Sunday, March 29, 2015

"Angel Band" -- a bluegrass gospel tune for Clayville's jam session on Saturday of Holy Week

Since our first Saturday show-jam session at Clayville Historic Site falls during Holy Week this year, let's lead it off with a classic bluegrass gospel number called "Angel Band." It's probably most widely known from Ralph Stanley's vocal in the Cohen Brothers movie O Brother Where Art Thou, but it's an old, old gospel song that got into the shape-note tradition as early as the 1860s.

Lead sheets in D at http://www.everythingdulcimer.com/files/tab/angel_band.pdf. They're dulcimer tab, but they have the melody in standard notation and guitar chords.

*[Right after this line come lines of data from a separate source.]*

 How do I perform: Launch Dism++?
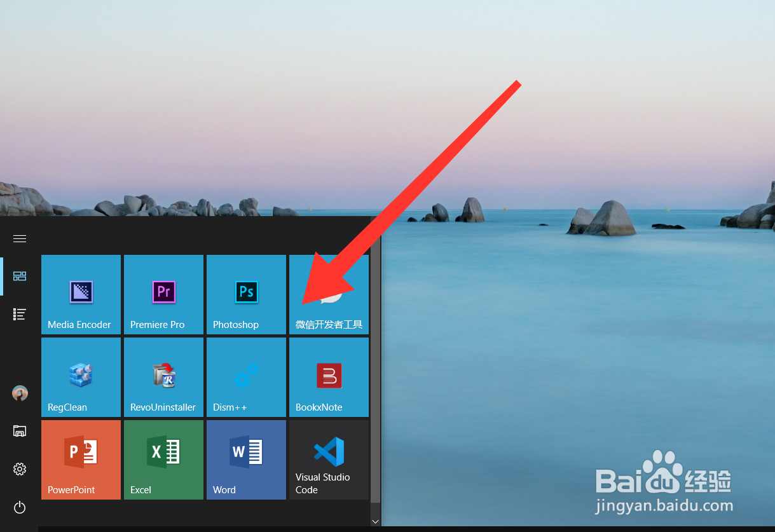pyautogui.click(x=246, y=377)
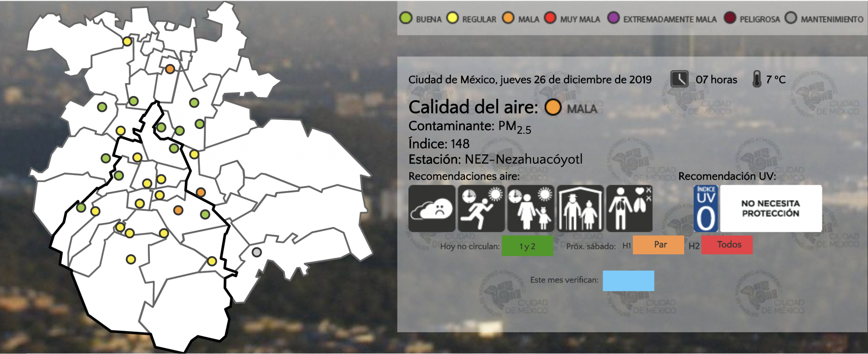Select the gray maintenance station marker on map
This screenshot has width=868, height=354.
tap(257, 252)
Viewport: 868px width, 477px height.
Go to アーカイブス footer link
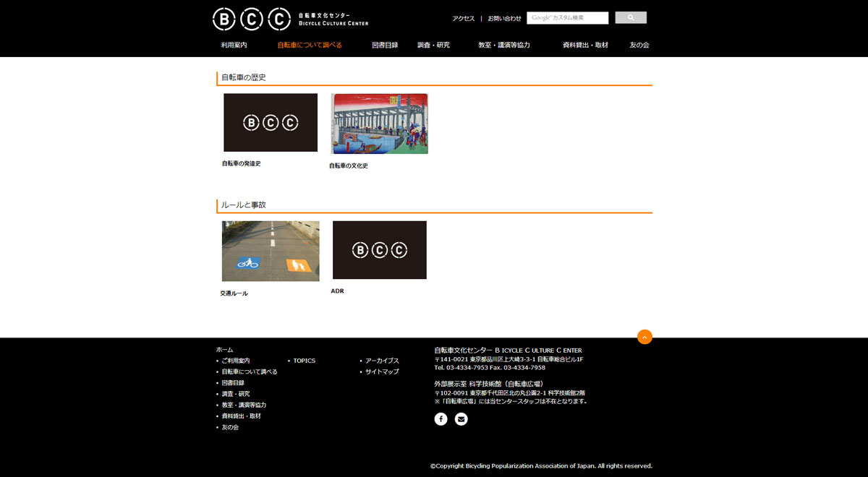pos(382,361)
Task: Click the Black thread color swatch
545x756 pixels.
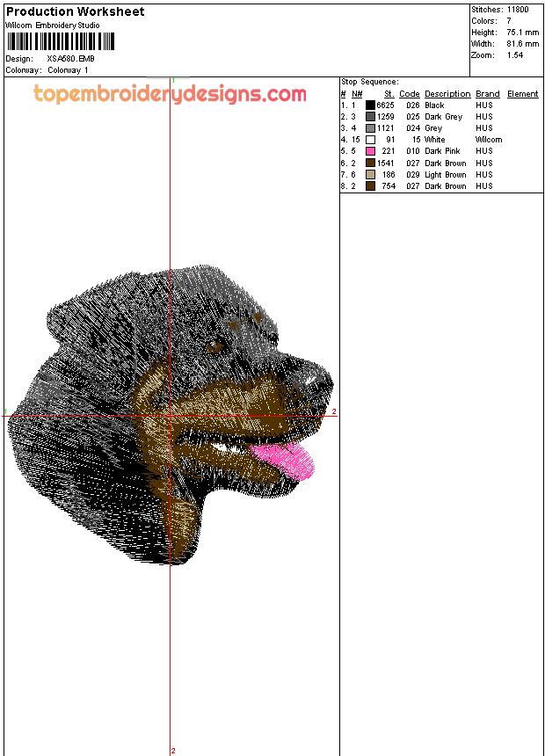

Watch this space for details on next month's "Fake It Till You Make It" workshop from 10 a.m. to 1 p.m. Saturday, April 18, in the barn at Clayville Historic Site, Ill. 125, Pleasant Plains. Part of the Clayville Pioneer Academy of Music program, this beginner-friendly workshop will feature basic jam session skills for beginning and novice players.


Here's Ralph Stanley singing "Angel Band," in the finale of the Down From the Mountain concert that was held in 2001 in conjunction with recording a soundtrack to go with the movie. Joining him on the chorus in Nashville's Ryman Auditorium, along with many, many others who were involved with the movie, are Emmy Lou Harris, Gillian Welch, Alison Krauss, the Fairfield Four and John Hartford on fiddle, who emceed the concert.

Footnote: At an earlier stage in his career, Hartford played on the "Julia Belle Swain" on the Illinois River. He died less than a month after the concert after a lengthy battle with cancer.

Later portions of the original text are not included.